Tom Crawley

Personal information
- Date of birth: 10 November 1911
- Place of birth: Blantyre, Scotland
- Date of death: 1977 (aged 65–66)
- Place of death: Coventry, England
- Height: 5 ft 9 in (1.75 m)
- Position(s): Centre forward

Senior career*
- Years: Team / Apps / (Gls)
- Blantyre Victoria
- 1932–1934: Hamilton Academical / 46 / (25)
- 1934–1935: Motherwell / 8 / (9)
- 1935: Hamilton Academical / 0 / (0)
- 1935–1936: Preston North End / 2 / (0)
- 1935–1947: Coventry City / 45 / (16)
- Total:  / 101 / (50)

= Tom Crawley =

Scottish footballer

Thomas Crawley (10 November 1911 – 1977) was a Scottish footballer who played as a centre forward for Hamilton Academical, Motherwell, Preston North End and Coventry City.

He signed for Hamilton as a replacement for the injured David Wilson and moved to Motherwell for the same reason to fill in for Willie MacFadyen, but was unable to displace either of them on a long-term basis despite a good scoring record (they were among the leading forwards of the period in Scottish football). He turned out for Accies once more in the summer of 1935 in the Rosebery Charity Cup in 1935 with Wilson unavailable.
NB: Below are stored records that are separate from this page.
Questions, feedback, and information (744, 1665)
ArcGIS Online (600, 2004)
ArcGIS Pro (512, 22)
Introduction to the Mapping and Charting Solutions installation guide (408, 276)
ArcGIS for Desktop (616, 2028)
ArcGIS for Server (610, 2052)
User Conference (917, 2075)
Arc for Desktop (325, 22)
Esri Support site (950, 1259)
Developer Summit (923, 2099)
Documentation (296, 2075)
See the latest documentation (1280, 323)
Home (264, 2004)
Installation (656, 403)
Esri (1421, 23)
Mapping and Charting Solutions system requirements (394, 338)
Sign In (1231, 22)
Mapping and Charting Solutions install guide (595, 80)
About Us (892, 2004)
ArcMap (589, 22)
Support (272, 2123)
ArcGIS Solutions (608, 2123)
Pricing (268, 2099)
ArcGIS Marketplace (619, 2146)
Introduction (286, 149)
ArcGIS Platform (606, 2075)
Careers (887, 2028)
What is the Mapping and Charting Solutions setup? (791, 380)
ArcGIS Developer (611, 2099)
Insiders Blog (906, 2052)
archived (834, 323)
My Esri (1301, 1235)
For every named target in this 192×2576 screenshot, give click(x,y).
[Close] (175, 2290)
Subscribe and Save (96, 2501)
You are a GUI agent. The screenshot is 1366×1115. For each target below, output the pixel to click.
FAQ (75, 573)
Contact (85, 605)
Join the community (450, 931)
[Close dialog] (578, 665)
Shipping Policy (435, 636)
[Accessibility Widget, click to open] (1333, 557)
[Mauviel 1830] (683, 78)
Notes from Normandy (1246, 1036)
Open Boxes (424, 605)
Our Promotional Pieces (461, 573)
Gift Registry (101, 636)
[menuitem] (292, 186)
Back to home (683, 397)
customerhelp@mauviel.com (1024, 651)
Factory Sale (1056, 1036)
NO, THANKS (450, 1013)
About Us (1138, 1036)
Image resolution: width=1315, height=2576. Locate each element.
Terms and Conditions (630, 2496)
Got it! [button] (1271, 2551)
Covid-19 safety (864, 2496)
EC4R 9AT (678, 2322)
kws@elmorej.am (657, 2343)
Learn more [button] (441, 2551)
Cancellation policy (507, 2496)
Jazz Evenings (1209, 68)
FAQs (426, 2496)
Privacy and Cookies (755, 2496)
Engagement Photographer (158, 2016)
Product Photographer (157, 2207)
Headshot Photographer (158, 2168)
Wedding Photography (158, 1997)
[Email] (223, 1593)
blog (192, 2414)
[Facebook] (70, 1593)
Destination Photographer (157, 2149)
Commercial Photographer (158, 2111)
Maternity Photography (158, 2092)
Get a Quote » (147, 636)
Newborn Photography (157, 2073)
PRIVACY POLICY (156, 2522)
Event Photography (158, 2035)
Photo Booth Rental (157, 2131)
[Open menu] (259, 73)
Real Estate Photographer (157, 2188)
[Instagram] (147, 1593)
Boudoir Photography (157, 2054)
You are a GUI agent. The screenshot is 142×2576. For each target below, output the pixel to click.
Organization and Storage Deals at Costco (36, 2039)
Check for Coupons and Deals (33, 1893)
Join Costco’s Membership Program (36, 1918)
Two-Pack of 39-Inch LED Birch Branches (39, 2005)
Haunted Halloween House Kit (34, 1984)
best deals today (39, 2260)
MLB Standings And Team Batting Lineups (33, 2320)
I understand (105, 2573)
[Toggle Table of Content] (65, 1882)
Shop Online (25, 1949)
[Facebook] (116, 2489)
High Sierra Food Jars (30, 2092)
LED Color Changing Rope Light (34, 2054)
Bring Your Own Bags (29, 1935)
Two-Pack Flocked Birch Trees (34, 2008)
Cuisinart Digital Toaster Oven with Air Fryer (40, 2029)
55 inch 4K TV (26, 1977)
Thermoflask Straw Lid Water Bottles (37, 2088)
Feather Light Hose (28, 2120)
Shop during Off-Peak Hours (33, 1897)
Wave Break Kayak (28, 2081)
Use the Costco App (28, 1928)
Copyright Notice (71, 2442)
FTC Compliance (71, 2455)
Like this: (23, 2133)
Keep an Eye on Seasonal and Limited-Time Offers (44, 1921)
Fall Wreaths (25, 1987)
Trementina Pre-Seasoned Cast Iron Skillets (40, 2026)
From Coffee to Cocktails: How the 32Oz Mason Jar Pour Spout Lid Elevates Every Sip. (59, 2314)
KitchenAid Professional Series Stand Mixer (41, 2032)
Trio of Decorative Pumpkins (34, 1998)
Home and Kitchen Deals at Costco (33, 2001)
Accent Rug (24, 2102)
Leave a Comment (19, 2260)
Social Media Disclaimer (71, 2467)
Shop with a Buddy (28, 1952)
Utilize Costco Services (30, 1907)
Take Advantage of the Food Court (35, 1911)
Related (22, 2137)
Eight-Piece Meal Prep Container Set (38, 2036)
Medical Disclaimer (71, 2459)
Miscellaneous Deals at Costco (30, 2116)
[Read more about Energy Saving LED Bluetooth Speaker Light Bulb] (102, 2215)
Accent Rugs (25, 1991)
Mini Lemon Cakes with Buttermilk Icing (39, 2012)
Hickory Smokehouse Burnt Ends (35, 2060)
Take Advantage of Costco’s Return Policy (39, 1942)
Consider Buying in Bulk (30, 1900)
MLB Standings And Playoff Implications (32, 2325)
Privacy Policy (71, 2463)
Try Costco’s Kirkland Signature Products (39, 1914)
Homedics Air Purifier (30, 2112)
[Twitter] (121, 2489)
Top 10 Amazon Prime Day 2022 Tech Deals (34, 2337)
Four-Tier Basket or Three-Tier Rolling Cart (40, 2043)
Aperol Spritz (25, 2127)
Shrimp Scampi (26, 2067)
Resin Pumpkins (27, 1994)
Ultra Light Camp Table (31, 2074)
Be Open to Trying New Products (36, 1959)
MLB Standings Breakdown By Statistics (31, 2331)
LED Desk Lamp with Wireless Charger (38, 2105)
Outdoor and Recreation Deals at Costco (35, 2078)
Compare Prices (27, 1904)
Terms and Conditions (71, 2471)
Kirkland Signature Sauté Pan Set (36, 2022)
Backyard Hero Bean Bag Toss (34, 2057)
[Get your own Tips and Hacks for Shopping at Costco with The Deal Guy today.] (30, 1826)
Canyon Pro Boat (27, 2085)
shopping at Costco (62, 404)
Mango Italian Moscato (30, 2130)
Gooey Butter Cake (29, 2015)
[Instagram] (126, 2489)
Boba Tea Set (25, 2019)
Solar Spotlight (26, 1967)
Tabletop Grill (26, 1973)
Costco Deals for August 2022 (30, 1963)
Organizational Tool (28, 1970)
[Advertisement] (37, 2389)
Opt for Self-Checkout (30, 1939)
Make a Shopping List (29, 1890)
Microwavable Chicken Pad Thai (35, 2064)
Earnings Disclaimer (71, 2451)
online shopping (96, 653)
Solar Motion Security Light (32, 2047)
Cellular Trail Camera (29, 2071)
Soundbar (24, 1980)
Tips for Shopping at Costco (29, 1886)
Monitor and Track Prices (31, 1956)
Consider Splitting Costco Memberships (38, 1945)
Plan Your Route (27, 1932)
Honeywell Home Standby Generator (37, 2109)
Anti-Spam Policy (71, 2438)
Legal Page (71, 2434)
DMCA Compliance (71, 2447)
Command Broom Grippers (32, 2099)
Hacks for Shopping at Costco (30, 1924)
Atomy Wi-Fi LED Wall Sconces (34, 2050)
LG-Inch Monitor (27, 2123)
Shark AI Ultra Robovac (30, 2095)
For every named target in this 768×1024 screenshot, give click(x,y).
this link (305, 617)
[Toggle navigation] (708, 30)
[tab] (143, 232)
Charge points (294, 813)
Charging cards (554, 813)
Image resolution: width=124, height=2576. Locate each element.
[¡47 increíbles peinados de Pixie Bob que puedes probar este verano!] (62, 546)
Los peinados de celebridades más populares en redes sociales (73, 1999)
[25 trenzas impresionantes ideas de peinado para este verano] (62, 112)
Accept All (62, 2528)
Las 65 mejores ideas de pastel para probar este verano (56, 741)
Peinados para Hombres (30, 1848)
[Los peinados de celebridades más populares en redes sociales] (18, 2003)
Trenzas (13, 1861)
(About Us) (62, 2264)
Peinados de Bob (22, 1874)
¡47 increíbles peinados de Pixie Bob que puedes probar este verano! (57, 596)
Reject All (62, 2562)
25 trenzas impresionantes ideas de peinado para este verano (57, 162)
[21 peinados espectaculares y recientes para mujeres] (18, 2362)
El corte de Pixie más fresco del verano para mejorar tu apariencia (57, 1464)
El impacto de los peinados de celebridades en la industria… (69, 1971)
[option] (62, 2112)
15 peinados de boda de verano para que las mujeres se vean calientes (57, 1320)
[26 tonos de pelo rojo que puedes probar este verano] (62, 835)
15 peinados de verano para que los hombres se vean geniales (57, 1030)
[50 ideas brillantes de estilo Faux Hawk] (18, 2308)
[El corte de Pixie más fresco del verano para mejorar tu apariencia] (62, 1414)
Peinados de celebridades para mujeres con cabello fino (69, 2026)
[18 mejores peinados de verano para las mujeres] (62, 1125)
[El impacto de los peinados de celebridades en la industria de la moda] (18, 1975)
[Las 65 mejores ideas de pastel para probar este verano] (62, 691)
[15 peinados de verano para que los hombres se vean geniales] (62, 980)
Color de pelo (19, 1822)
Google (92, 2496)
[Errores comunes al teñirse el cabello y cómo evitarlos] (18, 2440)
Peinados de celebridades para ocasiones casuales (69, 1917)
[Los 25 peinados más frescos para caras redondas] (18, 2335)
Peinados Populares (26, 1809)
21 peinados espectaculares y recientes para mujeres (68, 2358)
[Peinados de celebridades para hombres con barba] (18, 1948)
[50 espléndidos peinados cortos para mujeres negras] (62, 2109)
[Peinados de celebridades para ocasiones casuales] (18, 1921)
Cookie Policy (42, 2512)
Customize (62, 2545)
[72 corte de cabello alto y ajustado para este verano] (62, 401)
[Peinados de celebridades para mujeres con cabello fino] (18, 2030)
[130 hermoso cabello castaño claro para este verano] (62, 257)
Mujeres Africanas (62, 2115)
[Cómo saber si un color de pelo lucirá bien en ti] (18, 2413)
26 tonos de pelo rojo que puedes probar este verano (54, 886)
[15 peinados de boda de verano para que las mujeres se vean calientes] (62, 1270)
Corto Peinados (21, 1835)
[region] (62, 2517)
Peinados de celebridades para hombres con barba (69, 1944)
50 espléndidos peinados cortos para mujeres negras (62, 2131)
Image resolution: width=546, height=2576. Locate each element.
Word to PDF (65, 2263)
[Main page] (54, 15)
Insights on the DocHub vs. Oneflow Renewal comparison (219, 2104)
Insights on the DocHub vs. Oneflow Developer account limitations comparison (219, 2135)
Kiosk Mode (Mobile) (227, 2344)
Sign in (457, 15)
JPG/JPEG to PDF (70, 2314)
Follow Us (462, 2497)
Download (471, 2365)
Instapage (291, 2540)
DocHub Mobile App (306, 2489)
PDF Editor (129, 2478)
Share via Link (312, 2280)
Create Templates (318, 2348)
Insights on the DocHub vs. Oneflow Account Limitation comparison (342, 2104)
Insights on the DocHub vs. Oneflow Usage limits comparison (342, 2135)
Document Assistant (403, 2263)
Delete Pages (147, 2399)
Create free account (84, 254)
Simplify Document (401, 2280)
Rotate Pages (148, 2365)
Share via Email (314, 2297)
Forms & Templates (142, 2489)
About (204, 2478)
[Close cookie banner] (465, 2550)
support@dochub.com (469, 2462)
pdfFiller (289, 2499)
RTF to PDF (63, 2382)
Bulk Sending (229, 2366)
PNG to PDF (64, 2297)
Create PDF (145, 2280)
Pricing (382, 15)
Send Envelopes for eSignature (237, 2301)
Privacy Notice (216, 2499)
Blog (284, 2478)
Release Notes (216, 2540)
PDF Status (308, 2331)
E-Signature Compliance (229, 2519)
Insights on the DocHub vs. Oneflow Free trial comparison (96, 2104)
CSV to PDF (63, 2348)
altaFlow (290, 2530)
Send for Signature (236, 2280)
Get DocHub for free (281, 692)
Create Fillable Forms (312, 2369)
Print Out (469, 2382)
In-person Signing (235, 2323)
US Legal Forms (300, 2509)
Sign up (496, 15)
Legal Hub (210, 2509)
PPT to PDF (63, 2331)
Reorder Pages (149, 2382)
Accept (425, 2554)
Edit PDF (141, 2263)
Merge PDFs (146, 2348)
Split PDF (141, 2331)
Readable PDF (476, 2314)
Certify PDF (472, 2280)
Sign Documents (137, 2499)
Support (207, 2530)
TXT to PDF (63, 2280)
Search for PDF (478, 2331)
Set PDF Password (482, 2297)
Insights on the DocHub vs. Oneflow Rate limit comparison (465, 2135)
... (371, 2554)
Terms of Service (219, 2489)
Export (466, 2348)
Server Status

Crawley then moved to England, firstly for a short spell with Preston. In his later years at Coventry (where he stayed until after World War II), he moved back to play at centre half. During the war he made guest appearances for Nottingham Forest and Leicester City.

His son Tommy and grandson Ian both played in non-league football in the East Midlands, Ian winning the FA Vase with VS Rugby and the FA Trophy with Telford United in the 1980s.